Increasing attention is being given to non-protein coding RNAs as regulators of gene expression, often referred to as the hidden layer of gene regulation. But so far very little is known about the presence and function of such regulatory RNA genes outside model organisms. In this project we want to understand the roles of these genes in the evolution of eukaryote form and complexity.
Expression of long non-coding RNAs during embryogenesis in the sponge Sycon ciliatum. Photo: Jon Bråte
Our main goal is to understand the roles of non-coding RNA in the evolution of increased morphological and developmental complexity among eukaryotes.
Specifically we want to:
Characterize and identify the repertoire of non-coding RNAs in basal animals and their closest unicellular ancestors.
Infer the role of non-coding RNA in the evolution of multicellularity and the transition of unicellular eukaryotes to complex animals.

Brief -> In the project description on non-coding RNA, which organism's embryogenesis is shown in the photo of long non-coding RNA expression?

Listed records ->
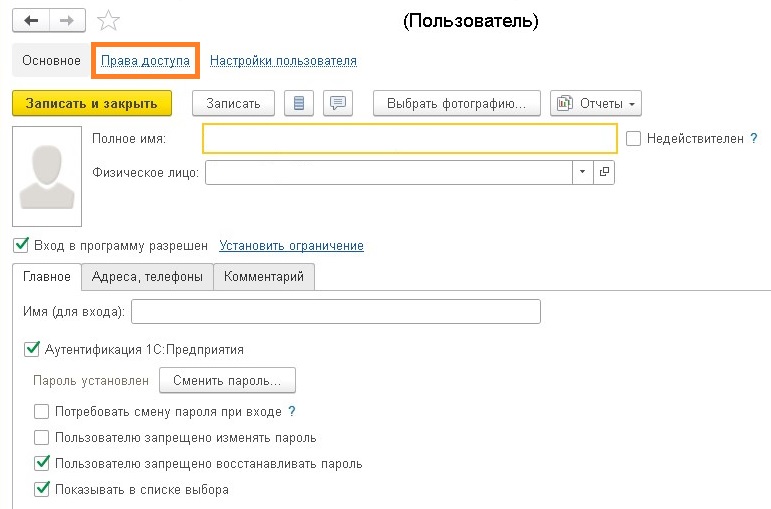Click the Полное имя input field
This screenshot has width=771, height=509.
tap(409, 139)
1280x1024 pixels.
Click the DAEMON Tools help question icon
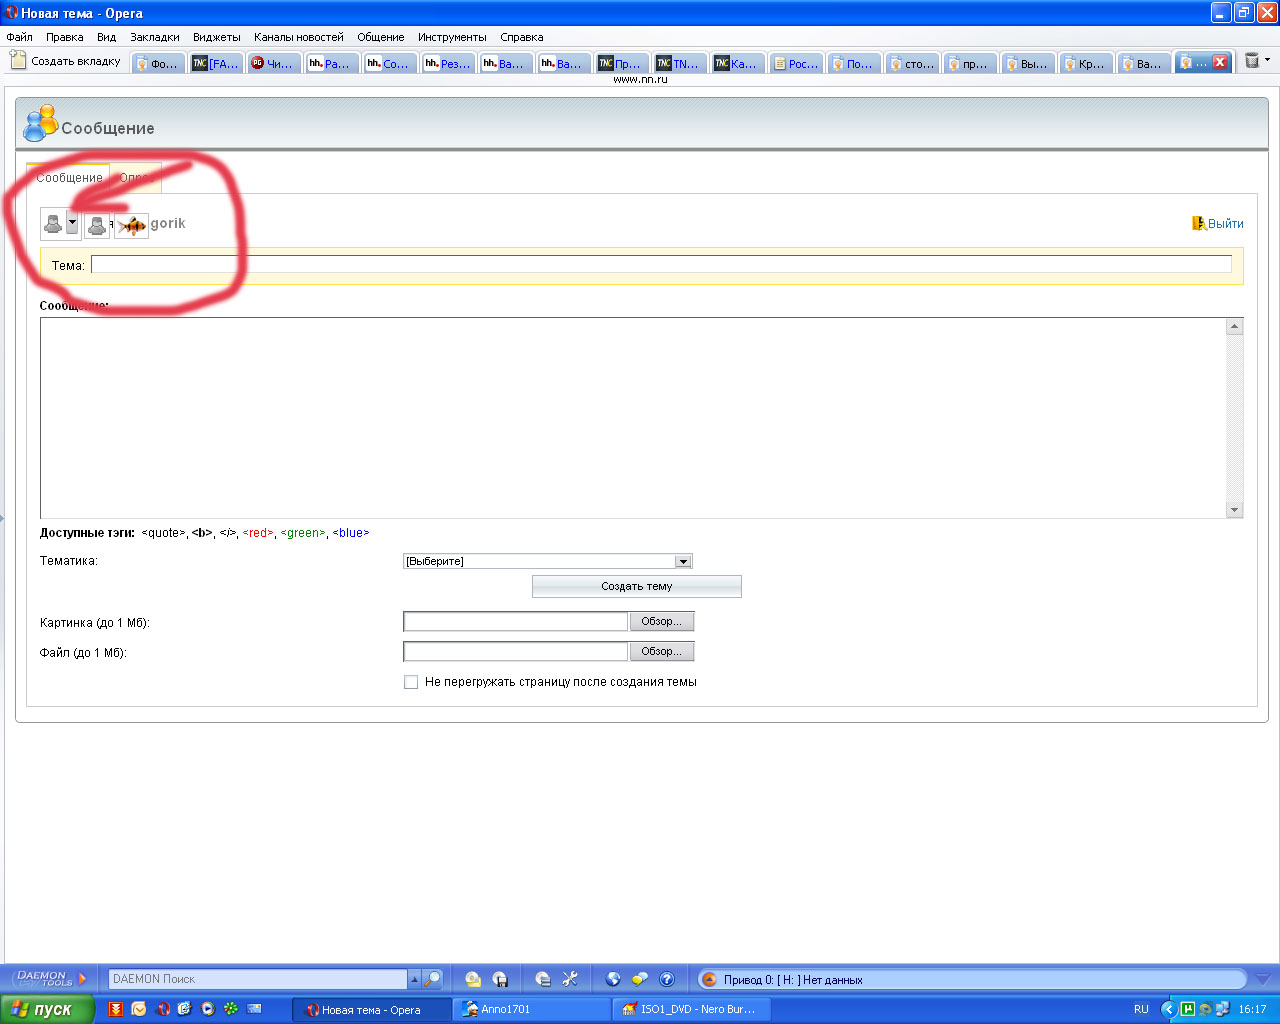(x=667, y=979)
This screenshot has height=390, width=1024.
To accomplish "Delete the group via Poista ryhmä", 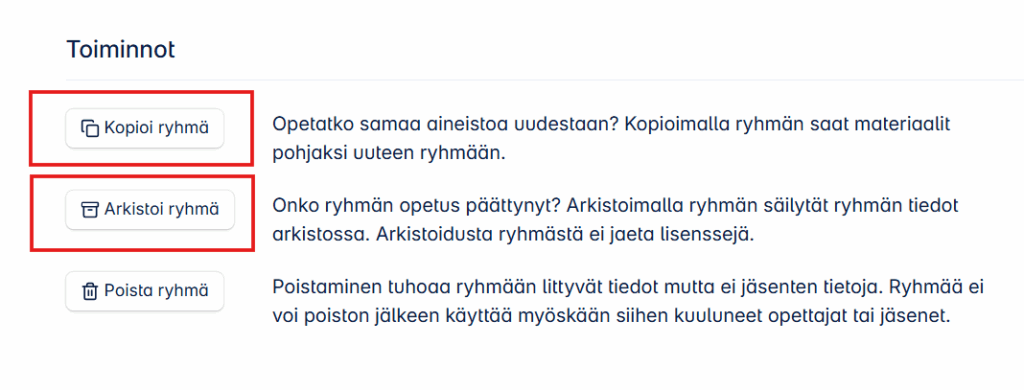I will 145,291.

Your solution -> The sponge Sycon ciliatum.